August 26, 2006
MarkBernstein.org
 

What is a Wiki?

At the second Wiki symposium, participants were rapidly tiring of the question, "What is a wiki?" That's right on schedule; the second conference always gets tired of these tiresome definitions.

At one extreme, a wiki is a descendant of Ward Cunningham's original wiki. At another extreme, a wiki is a hypertext where readers can also revise and write. Following Michael Joyce, hypertext research has always called this constructive hypertext. In some ways, wikis do epitomize Joyce's vision of constructive hypertext:

versions of what they are becoming, a structure for what does not yet exist

I'd like to propose a middle way, a definition that is broad enough to contain everything that's distinctively wiki-like (though not everything that has some WikiNature in it).

Wikis are constructive hypertexts in which each place has a name, and writing that name represents a link to that place.

Hypertext systems always balance an emphasis on lexia with an emphasis on links. Intermedia and Storyspace foreground the links: you see the Web View or the Storyspace Map before you see the text. Sometimes, it's almost as if the text decorates and extends the structure of connection.

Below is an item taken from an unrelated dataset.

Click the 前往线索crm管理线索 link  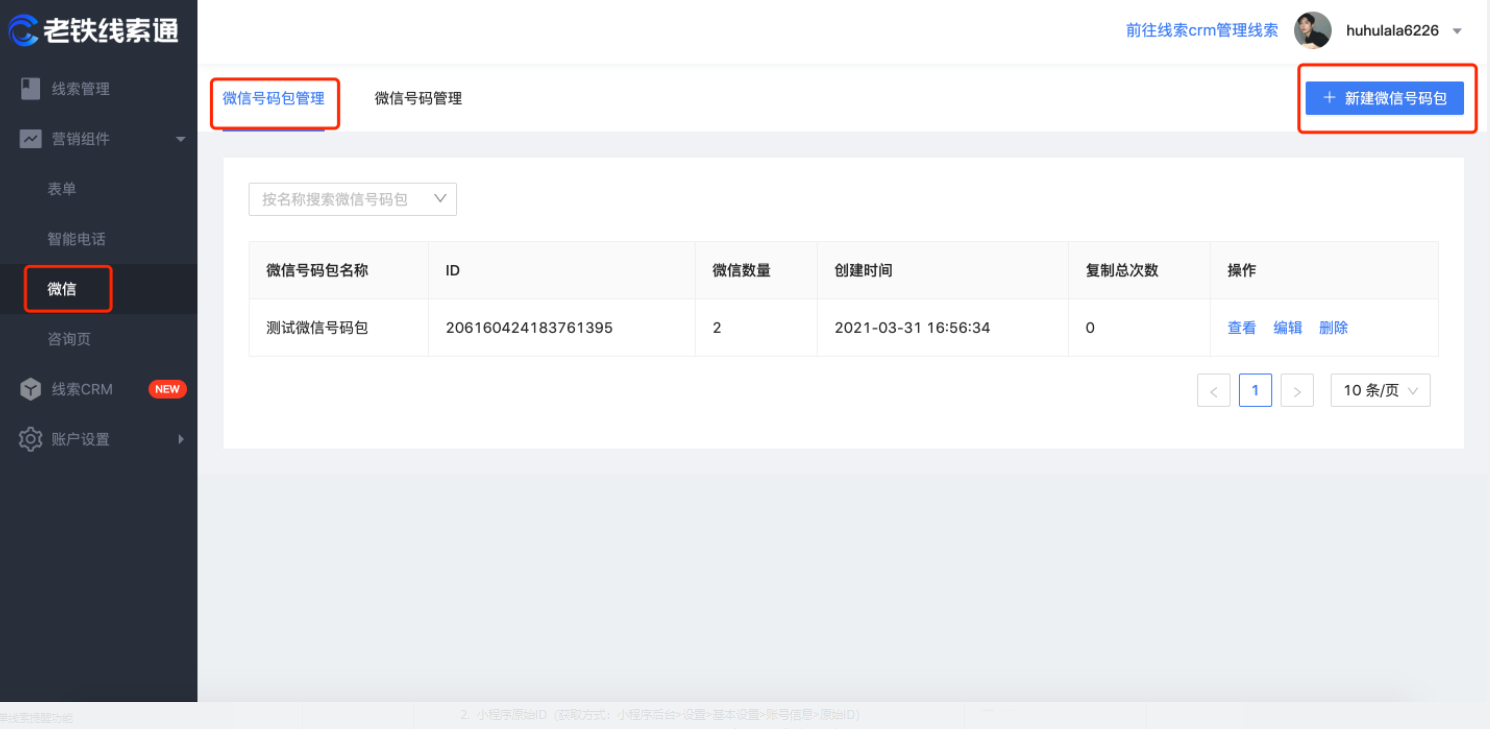(x=1200, y=30)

The spatial hypertext systems VIKI, VKB, and ART foreground the structure, too, even though they don't have links. ZigZag is close in spirit, too; the structure is Spartan but it's always very close to the surface. NLS/Augment, the Web and most of the OHS implementations are more balanced; there's less emphasis on overt structure but the links are always present (and they're often painted bright blue and underlined just to make sure you notice).

Wiki is the most extreme of place-centered hypertexts. A place is its name, and that name is a token you can always redeem for a trip to that place. This gives Wiki power; it's very easy to create a link. It's easy to make a new place: if you link to a place that doesn't exist, the link brings its destination into existence. It's also easy to imagine the consequences of following a link: unless you build pages with misleading names, the link name stands for its content. Ironic links, as in Victory Garden, are tricky to pull off in a wiki. Feints (see Patterns of Hypertext) don't have WikiNature.